Parched paddocks . . . Not much grass has grown on North Otago dryland farms this autumn, as can be seen on this land near Kakanui.

North Otago Federated Farmers president Richard Strowger says this has been one of his most difficult years as a farm consultant.
Farmers seeking his services are mostly experiencing difficulties, and he cannot offer them much of a lift.
“There’s no good news,” he told the Oamaru Mail this week.
Tactics for saving money and improving efficiency have already been taken, and farmers were suffering from a painful combination of low prices and lack of rain.
“It’s certainly drier than this time last year,” Mr Strowger said. “There’s not much pasture.
“The winter feed crops are OK because of the bit of rain we had in January.
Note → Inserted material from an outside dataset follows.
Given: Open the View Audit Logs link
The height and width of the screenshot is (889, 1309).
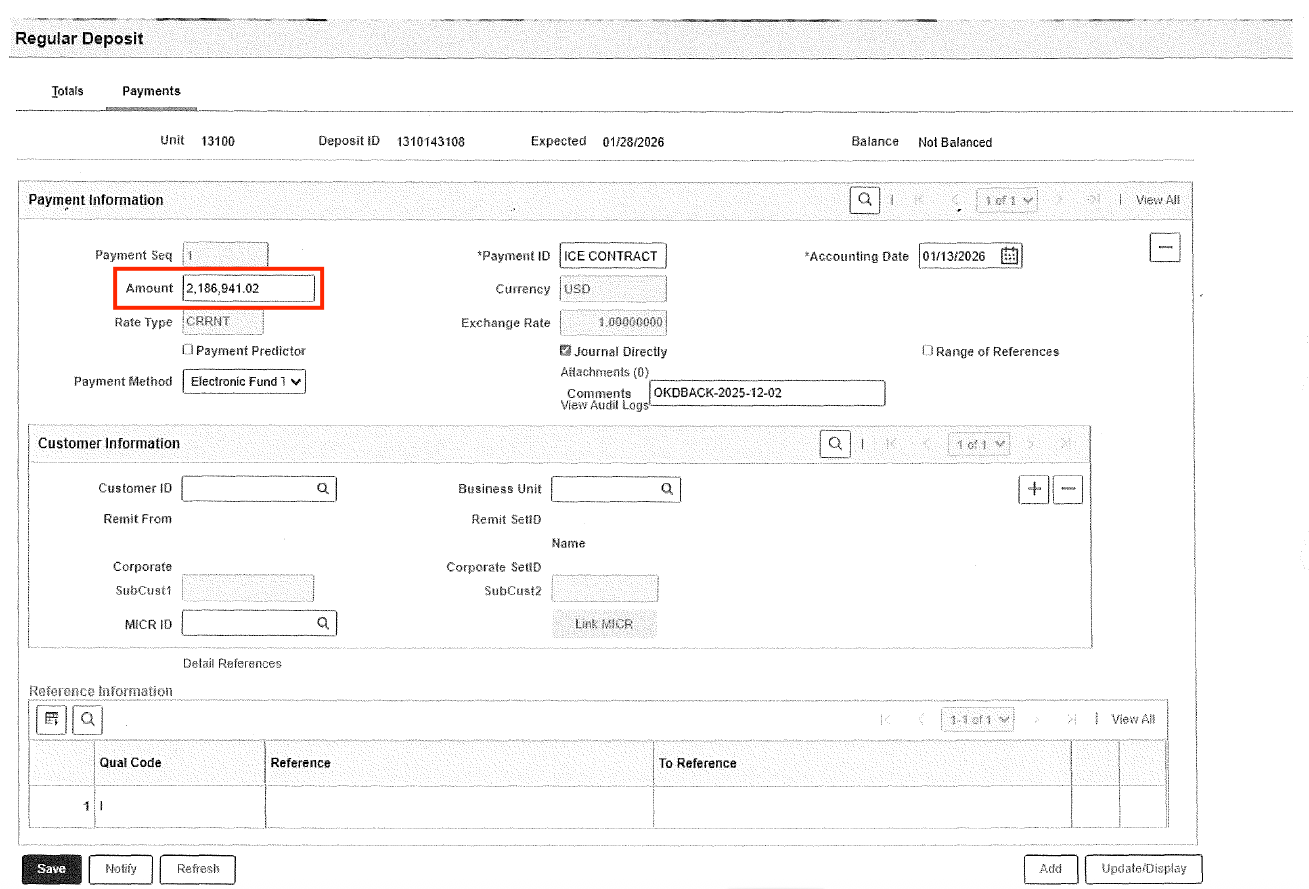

The fodder beet has done incredibly well.”Its deeper roots meant it could access low groundwater levels better than pasture or other crops.
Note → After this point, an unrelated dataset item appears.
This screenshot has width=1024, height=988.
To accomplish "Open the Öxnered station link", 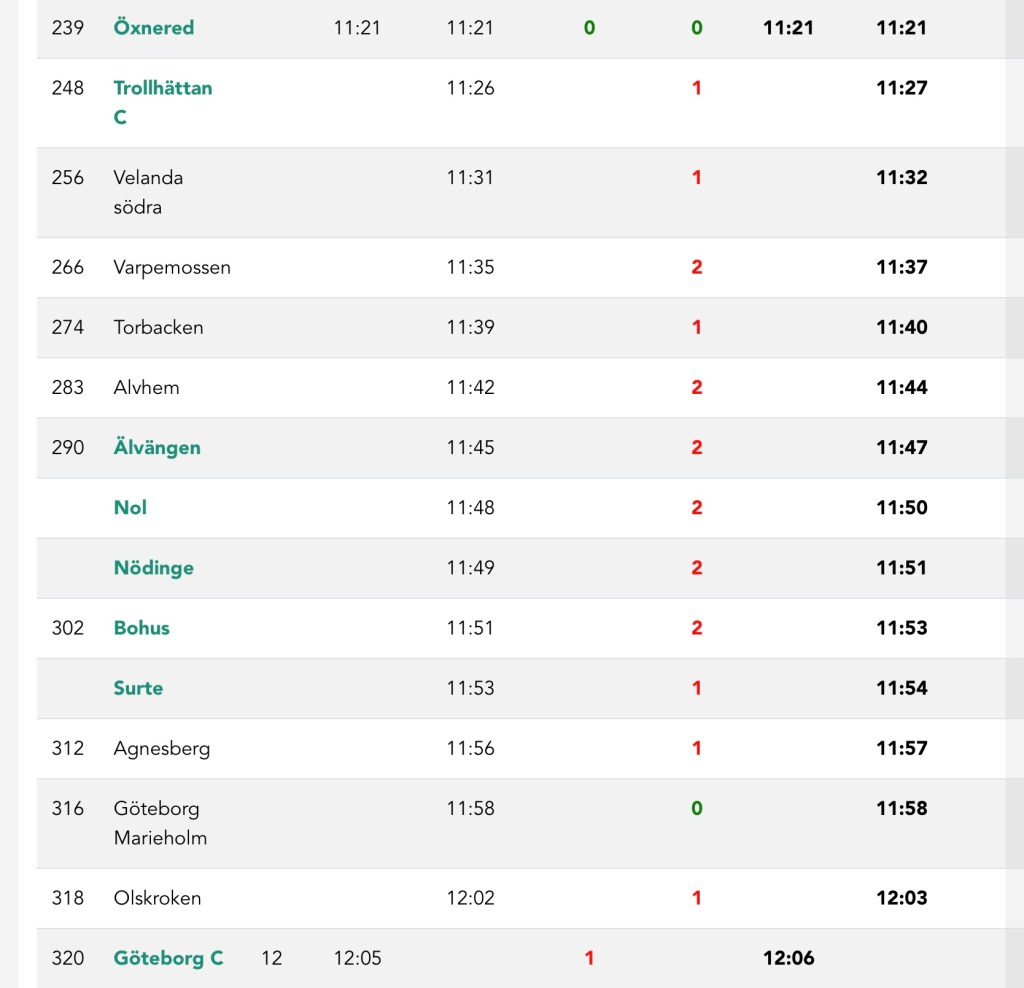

The demand for feed was not high, though, because many farms had sold a lot of stock in the early summer.
“We killed a lot of lambs straight off mum. There are only ewes to feed.”Some were being fed grain to get them through the mating period.
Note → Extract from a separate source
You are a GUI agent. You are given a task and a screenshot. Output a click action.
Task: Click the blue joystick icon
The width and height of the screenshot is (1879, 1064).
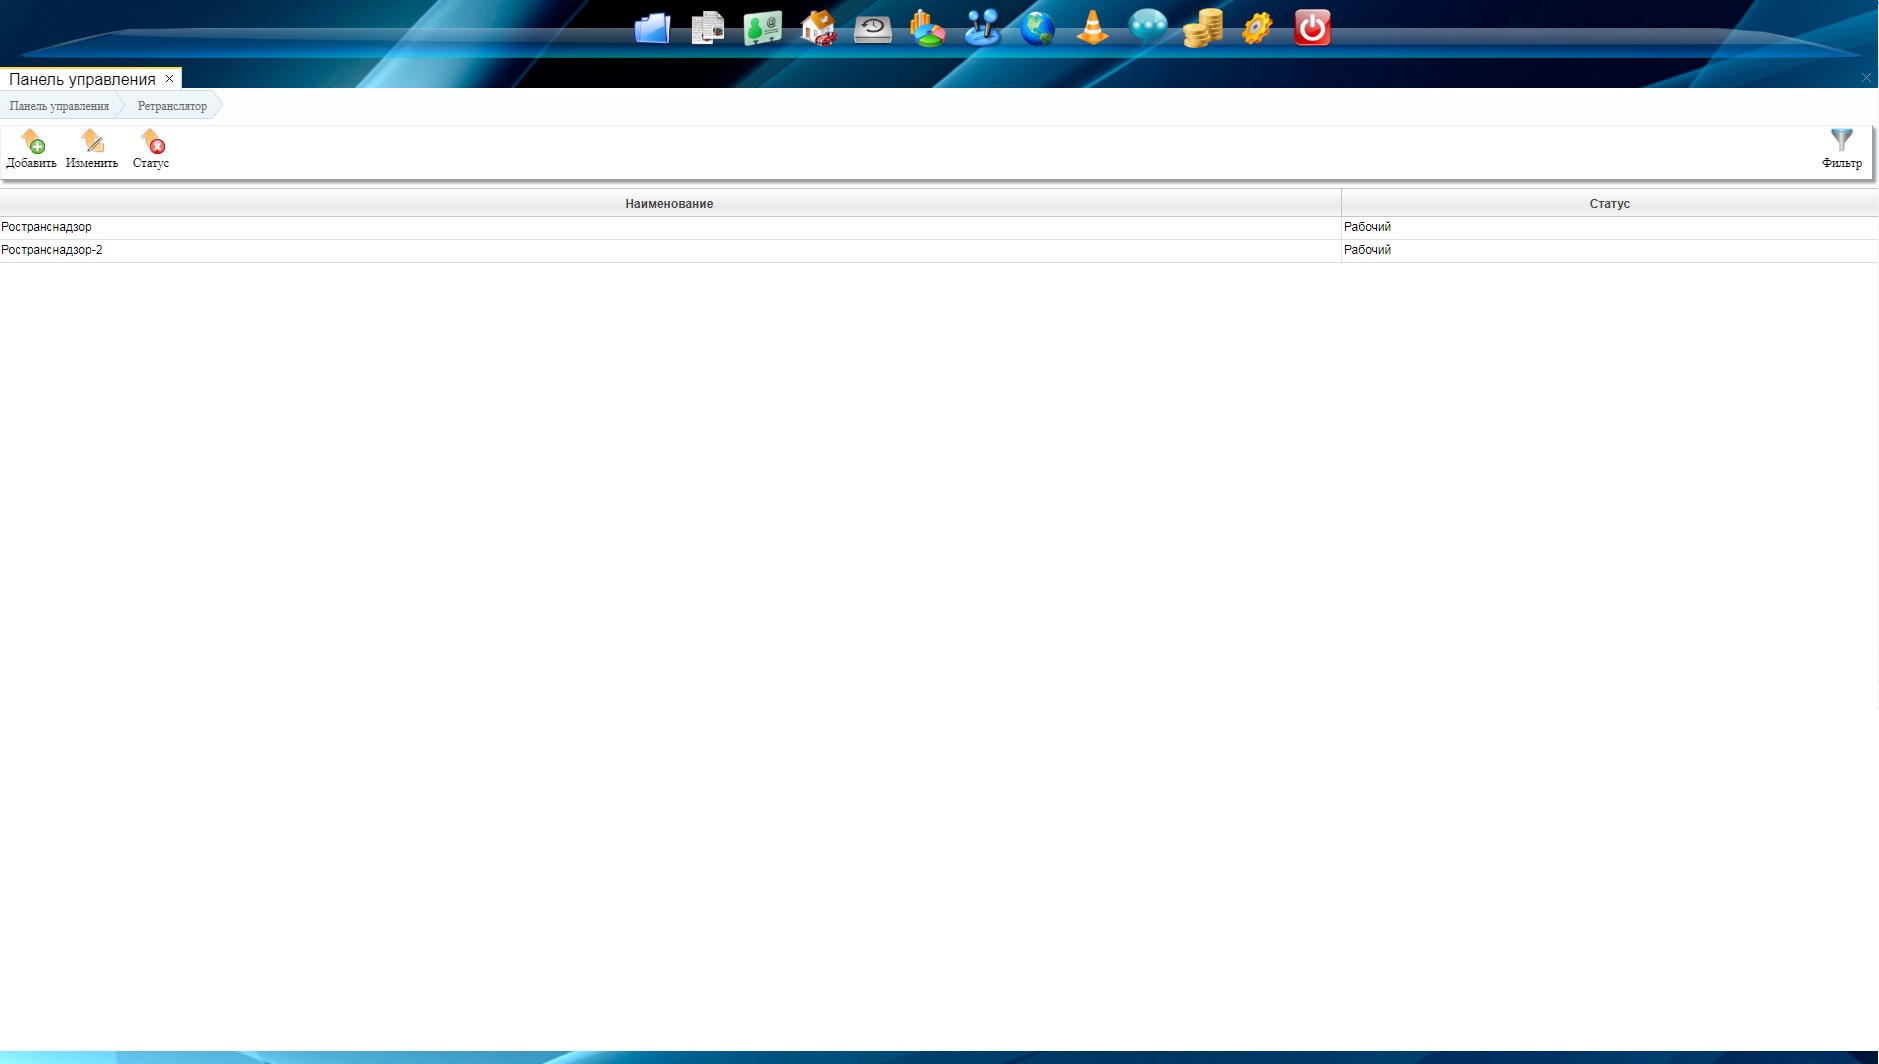982,28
Wool prices had “come up a bit”, leading him to hope wool would be “the new white gold”.
Prices for arable crops were “really low”, Mr Strowger said. Dairy graziers were also struggling, with dairy farmers cutting costs.
He could not foresee any substantial rain in the next three to four months.
“A dry autumn farmers can deal with to a certain extent. A dry spring is the hardest.”Without a flush of fresh pasture growth in spring, farmers could not properly sustain lactating livestock and newborns.
By spring, North Otago pastures could be facing two years of drought and some would be “pretty knackered”, Mr Strowger said. Replacing them would be costly, but farmers could not afford not to do so.
Where irrigation was available, sheep and beef farmers could spread their costs seasonally and with differing land uses, Mr Strowger said. However, dairy farmers would need to be “fully shared-up” to ensure they had enough water for year-round pasture growth.